Le week-end s’étire mollement et déjà il est l’heure de rentrer. Cécile et Francis ont échangé leurs numéros de portable et c’est le cœur serré qu’elle le regarde partir en premier.

Une année s’est écoulée. Cécile a vingt-sept ans. Elle enfile sa robe blanche avec précaution pour ne pas abimer sa coiffure raffinée. Ses doigts aux ongles délicatement peints caressent la soie sauvage qui ondule derrière elle. Son père l’invite à monter dans la voiture pour la conduire à la mairie. Une foule l’attend dans la cour. Emue, elle le voit. Il est là. Il l’attend dans son costume trois pièces. Dans quelques minutes elle va dire oui à Francis.
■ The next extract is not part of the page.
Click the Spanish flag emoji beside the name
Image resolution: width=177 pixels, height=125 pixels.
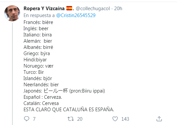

5 réponses sur « Une rencontre pas comme les autres »

Que d’émotions et Amour dans cette histoire !
Il me semble que c’est un coup de foudre qui dure encore.
Quel beau cadeau pour son amoureux !

Ce n’est pas de moi, mais j’ai trouvé cette citation très belle et en cohérence avec ton texte :
Amour velours – amour d’un jour – amour toujours – amour tout court.